WHAT YOU WILL DO -> Across the entries that follow, how many lines have the word "agent" in them? Give only the number.

==== PROVIDED MATERIAL ====

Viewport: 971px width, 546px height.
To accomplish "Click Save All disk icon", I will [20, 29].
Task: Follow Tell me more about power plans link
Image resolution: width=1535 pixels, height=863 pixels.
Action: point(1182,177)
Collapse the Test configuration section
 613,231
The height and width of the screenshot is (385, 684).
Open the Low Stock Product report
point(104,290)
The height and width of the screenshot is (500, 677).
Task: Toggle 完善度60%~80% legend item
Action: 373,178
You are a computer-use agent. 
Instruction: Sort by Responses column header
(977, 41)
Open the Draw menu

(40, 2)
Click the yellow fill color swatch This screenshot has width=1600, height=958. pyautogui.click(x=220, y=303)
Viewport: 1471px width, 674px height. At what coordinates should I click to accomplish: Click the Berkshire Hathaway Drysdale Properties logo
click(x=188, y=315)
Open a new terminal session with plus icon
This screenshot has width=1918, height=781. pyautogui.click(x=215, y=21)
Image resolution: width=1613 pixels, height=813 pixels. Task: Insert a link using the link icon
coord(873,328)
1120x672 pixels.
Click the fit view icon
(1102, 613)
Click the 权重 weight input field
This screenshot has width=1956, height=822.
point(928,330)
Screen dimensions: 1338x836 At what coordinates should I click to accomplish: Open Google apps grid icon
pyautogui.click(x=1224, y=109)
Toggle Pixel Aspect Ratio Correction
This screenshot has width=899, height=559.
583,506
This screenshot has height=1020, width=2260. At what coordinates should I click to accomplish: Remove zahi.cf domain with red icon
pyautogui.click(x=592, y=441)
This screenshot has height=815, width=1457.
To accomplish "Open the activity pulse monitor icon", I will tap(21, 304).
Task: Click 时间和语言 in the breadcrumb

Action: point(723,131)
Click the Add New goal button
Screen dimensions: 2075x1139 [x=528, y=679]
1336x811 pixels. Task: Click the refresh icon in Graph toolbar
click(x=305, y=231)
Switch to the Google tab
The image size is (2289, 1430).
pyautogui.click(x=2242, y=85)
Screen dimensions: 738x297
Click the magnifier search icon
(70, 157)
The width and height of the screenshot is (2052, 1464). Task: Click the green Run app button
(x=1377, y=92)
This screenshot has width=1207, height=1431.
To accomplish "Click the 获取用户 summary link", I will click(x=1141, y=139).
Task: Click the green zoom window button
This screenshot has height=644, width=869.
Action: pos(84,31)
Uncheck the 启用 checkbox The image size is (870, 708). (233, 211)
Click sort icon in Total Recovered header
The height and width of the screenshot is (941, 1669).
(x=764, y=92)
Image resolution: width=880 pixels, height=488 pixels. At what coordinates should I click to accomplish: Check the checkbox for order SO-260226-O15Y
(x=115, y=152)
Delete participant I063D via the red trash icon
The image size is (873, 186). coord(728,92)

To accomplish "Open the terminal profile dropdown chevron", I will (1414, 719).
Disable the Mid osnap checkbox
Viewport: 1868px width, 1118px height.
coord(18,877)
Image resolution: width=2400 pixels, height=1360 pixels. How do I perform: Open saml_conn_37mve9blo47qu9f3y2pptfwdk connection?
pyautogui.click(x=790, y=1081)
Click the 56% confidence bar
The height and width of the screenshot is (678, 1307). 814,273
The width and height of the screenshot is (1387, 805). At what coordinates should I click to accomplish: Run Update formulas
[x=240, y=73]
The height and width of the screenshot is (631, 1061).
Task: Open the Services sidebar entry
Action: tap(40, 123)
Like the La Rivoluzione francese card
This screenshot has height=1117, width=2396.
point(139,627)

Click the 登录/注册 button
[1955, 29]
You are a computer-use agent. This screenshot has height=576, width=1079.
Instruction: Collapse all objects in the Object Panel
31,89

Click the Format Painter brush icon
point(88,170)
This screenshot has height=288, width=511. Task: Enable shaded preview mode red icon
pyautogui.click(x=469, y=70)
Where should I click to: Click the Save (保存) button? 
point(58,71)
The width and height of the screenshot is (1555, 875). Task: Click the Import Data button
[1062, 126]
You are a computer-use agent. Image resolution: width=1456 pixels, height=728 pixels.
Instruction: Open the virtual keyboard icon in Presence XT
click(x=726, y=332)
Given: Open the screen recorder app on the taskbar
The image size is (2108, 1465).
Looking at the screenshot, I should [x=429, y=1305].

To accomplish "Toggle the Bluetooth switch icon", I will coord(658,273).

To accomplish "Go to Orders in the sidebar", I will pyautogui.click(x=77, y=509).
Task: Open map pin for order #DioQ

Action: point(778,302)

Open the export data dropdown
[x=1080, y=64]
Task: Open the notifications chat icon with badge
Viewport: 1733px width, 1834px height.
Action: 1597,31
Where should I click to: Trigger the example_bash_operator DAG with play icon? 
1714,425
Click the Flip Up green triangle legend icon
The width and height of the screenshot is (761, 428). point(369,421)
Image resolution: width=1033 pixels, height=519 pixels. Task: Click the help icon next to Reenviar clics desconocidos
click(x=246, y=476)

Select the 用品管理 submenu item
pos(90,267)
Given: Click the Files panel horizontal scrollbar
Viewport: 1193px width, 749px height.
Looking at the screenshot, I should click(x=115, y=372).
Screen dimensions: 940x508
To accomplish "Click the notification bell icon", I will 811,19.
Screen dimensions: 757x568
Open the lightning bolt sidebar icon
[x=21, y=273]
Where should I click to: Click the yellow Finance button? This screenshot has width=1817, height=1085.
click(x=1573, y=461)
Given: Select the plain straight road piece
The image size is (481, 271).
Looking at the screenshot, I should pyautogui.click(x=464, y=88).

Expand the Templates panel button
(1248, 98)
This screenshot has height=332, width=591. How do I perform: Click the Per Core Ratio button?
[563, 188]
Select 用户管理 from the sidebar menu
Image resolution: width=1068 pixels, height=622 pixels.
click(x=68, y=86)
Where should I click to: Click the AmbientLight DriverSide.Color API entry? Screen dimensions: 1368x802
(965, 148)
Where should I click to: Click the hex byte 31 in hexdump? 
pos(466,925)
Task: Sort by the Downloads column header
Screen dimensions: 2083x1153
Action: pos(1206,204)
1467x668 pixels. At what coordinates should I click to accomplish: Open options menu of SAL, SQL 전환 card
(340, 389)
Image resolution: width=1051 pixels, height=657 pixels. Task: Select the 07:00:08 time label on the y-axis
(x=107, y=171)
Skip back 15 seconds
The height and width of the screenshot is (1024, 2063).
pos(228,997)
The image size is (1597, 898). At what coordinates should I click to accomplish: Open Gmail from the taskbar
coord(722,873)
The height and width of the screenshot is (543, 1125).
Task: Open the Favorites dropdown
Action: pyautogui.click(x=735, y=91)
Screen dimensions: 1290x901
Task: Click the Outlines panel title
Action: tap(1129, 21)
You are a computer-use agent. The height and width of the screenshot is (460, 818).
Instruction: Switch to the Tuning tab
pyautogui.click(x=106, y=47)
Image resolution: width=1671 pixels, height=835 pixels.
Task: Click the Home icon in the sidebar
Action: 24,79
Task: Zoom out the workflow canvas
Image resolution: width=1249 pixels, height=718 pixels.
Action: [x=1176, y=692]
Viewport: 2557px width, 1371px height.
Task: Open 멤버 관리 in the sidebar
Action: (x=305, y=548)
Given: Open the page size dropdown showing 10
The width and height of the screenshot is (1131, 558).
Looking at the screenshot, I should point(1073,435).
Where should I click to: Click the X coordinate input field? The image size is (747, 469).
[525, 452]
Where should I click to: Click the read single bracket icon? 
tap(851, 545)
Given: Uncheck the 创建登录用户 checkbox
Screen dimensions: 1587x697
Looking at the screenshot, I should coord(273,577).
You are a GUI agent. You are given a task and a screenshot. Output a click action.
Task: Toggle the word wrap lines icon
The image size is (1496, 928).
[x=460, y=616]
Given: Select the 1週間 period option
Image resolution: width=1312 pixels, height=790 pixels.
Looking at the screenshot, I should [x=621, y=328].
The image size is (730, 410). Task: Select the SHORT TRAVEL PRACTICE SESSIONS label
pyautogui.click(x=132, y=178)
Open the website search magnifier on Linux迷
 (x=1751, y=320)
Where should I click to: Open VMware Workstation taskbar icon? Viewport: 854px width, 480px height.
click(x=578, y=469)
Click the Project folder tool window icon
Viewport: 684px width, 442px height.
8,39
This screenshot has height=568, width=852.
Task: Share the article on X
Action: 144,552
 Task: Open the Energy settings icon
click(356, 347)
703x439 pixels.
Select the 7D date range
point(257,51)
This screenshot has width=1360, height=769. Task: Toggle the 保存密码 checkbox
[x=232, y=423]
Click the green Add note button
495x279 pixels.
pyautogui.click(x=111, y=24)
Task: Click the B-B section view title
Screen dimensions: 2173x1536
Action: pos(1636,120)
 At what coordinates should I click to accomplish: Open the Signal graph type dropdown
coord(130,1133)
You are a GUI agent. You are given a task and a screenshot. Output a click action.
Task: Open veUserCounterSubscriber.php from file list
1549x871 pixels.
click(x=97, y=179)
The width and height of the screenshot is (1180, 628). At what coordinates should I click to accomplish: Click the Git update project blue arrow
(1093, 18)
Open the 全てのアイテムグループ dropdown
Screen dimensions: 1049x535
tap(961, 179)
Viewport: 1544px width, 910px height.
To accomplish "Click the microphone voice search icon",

====

SOLUTION TO THIS PROBLEM -> 6